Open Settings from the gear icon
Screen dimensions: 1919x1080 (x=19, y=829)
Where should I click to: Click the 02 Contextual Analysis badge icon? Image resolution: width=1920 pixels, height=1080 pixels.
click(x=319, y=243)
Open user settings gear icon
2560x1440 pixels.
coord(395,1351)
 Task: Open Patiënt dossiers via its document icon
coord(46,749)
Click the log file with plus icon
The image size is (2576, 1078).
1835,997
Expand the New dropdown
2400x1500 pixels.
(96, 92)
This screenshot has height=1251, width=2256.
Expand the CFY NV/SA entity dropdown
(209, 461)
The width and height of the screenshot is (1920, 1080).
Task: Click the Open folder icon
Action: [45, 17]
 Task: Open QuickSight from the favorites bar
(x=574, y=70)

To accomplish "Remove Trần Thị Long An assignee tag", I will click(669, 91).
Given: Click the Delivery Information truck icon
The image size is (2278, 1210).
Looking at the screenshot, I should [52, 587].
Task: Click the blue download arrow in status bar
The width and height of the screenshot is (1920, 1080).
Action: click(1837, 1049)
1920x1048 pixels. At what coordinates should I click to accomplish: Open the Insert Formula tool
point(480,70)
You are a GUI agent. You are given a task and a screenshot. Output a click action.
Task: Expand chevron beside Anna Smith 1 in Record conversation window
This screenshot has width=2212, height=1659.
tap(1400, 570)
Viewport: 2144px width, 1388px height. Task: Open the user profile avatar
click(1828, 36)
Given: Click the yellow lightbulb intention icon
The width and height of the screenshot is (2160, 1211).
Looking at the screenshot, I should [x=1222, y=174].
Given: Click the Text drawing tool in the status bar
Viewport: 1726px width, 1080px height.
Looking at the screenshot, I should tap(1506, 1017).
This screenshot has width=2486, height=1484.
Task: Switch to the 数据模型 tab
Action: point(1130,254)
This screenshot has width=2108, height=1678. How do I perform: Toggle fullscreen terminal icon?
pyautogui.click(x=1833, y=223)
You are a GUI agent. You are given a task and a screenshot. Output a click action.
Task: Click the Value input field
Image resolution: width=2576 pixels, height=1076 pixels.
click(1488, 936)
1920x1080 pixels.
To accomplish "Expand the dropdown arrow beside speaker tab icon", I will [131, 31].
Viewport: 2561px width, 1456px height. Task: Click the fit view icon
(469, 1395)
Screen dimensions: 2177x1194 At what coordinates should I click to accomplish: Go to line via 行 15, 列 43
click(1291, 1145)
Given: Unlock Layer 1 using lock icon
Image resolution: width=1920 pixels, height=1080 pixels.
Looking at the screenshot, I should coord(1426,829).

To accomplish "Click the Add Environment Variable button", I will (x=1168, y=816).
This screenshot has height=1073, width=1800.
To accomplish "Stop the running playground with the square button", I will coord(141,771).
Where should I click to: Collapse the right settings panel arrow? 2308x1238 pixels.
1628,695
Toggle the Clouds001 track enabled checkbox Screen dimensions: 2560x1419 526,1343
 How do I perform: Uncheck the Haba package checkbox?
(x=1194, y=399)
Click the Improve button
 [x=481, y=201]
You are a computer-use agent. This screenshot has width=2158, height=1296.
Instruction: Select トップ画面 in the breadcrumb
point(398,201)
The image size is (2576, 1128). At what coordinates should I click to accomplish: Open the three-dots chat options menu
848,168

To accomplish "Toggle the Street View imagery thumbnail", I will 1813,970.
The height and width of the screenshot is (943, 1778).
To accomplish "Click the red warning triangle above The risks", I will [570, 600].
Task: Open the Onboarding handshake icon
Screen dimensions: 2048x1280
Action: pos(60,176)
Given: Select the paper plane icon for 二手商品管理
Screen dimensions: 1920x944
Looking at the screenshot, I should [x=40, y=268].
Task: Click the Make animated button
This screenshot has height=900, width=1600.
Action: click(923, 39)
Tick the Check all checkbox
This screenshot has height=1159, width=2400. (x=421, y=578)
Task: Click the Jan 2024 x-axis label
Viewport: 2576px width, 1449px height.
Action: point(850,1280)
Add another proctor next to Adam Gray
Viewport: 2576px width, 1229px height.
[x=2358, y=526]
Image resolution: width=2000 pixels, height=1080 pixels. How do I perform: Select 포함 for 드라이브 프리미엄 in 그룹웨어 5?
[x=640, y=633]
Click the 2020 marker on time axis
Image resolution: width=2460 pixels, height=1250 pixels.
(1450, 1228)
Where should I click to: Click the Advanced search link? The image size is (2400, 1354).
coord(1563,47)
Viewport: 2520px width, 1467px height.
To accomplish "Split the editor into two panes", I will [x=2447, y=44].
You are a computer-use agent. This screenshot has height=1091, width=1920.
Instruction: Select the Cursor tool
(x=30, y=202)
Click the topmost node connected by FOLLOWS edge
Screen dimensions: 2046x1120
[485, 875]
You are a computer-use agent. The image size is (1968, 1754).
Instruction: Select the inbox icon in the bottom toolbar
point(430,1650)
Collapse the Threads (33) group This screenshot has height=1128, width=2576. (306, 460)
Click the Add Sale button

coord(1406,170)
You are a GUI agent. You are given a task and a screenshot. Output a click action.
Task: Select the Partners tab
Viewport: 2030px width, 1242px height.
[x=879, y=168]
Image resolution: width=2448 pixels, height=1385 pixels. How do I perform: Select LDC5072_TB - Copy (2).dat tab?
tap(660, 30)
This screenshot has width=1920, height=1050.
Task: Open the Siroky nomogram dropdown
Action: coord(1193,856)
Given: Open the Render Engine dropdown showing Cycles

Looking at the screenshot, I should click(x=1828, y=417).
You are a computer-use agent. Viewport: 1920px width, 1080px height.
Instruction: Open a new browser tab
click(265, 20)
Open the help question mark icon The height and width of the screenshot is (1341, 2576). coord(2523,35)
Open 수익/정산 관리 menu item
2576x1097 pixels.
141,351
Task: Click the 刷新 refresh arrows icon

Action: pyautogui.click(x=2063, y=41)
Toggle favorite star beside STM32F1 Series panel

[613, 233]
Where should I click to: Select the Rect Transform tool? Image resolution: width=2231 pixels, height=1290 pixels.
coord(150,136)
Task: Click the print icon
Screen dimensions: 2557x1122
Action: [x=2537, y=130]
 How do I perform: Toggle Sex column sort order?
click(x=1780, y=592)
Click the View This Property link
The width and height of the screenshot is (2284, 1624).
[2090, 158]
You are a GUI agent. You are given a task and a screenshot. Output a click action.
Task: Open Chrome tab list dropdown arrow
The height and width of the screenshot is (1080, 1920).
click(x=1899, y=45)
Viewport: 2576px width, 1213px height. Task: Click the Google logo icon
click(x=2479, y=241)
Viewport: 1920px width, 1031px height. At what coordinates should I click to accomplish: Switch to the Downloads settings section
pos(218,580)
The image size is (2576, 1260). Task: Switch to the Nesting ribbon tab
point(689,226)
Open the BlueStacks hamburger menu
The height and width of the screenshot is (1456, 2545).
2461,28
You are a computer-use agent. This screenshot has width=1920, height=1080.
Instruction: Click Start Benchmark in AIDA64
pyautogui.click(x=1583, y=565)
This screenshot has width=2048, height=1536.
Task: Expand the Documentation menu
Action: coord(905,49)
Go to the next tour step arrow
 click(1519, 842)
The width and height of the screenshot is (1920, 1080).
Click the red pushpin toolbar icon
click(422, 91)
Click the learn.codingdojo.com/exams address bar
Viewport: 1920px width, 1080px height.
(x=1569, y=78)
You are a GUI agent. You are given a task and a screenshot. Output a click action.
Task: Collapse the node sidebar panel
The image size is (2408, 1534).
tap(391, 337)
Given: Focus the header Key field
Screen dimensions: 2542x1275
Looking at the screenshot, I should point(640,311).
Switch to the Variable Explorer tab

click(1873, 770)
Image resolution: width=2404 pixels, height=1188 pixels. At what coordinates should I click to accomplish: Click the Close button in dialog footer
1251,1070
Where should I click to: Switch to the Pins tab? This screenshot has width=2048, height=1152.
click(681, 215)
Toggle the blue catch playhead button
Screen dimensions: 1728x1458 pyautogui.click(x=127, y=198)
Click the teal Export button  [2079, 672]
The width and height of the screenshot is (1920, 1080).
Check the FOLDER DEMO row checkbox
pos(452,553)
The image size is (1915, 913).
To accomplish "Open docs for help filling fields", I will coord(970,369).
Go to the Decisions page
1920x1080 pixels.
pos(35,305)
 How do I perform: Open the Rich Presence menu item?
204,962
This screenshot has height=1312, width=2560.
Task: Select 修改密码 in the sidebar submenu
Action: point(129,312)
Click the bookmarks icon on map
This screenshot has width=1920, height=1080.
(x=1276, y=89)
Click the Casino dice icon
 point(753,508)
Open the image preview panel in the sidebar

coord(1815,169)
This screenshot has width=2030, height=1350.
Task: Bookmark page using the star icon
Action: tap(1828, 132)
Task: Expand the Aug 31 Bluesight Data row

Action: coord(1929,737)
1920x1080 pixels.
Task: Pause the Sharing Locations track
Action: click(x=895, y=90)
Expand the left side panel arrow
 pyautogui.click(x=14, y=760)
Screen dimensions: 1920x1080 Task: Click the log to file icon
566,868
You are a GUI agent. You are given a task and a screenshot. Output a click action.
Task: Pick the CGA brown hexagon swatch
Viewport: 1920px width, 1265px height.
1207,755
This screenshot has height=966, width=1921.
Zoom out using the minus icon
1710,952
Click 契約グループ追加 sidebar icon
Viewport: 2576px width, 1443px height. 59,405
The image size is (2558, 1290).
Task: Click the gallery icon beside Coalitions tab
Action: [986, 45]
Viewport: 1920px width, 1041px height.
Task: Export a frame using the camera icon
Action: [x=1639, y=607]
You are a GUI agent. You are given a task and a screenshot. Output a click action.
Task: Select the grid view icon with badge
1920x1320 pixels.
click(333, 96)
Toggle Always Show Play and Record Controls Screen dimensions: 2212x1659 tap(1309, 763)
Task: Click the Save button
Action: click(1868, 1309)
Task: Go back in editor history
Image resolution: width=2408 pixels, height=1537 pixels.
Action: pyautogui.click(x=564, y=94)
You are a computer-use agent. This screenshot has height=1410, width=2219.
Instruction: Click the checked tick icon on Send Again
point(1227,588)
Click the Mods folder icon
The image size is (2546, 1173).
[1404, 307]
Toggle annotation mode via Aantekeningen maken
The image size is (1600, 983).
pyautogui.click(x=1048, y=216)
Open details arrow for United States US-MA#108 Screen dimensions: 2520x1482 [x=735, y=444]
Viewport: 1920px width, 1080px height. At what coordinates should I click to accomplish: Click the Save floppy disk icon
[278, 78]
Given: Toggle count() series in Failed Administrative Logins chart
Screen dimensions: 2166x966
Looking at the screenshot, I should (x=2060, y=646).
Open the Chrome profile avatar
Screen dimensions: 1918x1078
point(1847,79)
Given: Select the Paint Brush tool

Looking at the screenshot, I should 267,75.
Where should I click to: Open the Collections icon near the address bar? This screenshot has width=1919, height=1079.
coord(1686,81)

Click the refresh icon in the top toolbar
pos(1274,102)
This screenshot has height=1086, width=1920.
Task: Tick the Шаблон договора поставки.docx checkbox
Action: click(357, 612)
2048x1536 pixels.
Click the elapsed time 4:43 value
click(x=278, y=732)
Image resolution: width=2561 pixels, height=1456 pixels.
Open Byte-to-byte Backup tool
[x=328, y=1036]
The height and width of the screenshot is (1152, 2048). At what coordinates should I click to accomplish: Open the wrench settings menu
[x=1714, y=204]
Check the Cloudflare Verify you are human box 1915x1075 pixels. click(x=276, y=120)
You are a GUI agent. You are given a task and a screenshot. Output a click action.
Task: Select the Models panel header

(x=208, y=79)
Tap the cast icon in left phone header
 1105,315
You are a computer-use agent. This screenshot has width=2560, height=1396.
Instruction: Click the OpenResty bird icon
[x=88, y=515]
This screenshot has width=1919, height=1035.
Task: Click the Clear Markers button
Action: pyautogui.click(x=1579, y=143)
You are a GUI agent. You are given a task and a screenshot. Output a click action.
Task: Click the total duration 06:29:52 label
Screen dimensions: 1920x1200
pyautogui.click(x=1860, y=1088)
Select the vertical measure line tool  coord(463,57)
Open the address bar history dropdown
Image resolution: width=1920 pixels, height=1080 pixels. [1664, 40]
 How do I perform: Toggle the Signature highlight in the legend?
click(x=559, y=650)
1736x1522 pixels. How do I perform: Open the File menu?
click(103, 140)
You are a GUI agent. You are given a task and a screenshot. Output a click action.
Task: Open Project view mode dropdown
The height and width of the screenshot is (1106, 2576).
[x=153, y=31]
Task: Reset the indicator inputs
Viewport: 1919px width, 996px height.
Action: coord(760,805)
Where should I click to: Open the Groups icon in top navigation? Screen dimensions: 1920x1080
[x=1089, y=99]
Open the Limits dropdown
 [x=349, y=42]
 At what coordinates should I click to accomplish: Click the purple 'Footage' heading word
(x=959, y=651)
......
→ EXERCISE INSTRUCTIONS: The answer must be a single number: the count of lines above that contain the word "status".

→ ANSWER SPACE: 2